Event date: -

WA Lunch Talk: Eye movements as a quality check for translated texts: The Read Me project

Speakers: Bogusława Whyatt, Olga Witczak, Ewa Tomczak-Łukaszewska, Olha Lehka-Paul, Maria Kuczek, and Agata Kucharska (Faculty of English, Adam Mickiewicz University, Poznań)

Time: 22 May 2024 at 13:15–14:15

Venue: Aula Hrynakowskiego, Collegium Heliodori Święcicki

Abstract:

In Cognitive Translation Studies, the reception of translated texts remains an acutely under-researched area, as if the readers for whom translations are produced do not matter (Kruger and Kruger 2017; Walker 2021). This is more surprising in view of the fact that Corpus Translation Studies have provided compelling evidence that translated language tends to differ from originally written language in a systematic way (Baker 1995; Laviosa 2002). For example, it is lexically less diverse and is prone to transfer errors – the so-called translationese.

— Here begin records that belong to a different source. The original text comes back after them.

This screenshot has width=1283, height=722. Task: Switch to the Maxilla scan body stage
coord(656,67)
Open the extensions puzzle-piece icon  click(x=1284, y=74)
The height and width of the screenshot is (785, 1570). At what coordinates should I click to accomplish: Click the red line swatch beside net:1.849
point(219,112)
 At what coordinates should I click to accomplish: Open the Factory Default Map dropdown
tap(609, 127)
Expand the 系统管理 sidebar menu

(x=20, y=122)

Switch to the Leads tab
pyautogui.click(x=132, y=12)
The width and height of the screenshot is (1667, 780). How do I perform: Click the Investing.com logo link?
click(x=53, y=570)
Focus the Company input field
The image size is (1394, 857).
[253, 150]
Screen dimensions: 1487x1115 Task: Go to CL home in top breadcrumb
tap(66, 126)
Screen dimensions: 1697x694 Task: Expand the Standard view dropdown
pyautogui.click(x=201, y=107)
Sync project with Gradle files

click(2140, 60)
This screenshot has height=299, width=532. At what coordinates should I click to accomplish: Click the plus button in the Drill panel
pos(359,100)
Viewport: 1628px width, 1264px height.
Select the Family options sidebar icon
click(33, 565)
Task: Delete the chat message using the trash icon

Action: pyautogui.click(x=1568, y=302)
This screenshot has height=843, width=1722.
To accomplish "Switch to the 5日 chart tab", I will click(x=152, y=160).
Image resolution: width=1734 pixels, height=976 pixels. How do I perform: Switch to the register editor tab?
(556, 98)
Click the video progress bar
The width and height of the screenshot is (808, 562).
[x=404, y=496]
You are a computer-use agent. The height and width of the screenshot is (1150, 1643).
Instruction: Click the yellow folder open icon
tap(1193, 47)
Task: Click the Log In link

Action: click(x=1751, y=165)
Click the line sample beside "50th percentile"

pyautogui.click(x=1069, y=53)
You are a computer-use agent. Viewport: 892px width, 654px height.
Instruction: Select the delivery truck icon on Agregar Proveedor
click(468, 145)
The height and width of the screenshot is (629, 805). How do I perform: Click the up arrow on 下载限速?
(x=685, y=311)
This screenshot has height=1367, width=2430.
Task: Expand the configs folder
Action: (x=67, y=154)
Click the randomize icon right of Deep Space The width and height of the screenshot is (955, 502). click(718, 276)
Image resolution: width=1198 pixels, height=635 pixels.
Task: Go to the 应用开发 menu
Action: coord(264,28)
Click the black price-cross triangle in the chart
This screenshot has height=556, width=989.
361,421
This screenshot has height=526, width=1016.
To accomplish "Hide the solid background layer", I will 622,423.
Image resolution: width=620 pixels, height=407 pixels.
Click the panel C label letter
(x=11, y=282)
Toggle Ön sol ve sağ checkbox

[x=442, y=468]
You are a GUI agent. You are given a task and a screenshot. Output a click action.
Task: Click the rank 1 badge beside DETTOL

In the Read Me project financed by the National Science Centre Poland (UMO – 2020/39/B/HS2/00697), we use eye-tracking to investigate how translated texts are read. In this talk, we will report on three stages of our project. Stage 1 involved investigating the relationship between the translator’s effort to produce a translation, its quality and the reader’s effort to understand the target text. Stage 2 focused on the reading process and narrative engagement in popular fiction translated from English into Polish. We investigated how text quality and text complexity, as well as the language background of the reader, affect eye movements and self-rated immersion into a narrative world. Stage 3 is currently being designed and tackles the big question of whether reading the original and reading its translation offer a comparable reading experience. The experimental data are collected in the EYE-LANG lab at the Faculty of English. Our Team includes the following researchers: Dr Hab. Bogusława Whyatt (PI), dr Olga Witczak (Co-investigator), mgr Ewa Tomczak-Łukaszewska (Co-investigator), dr Olha Lehka-Paul (Co-investigator) and two former students at WA – mgr Maria Kuczek and mgr Agata Kucharska as research assistants. Both students were laureates of the Study@Research grant (UMO – 049/34/UAM/0014) awarded by ID–UB AMU and wrote their MA theses working on Stage 2 of the Read Me Project. We will be happy to share our findings and methodological challenges we have faced when applying eye-tracking as our data collection tool.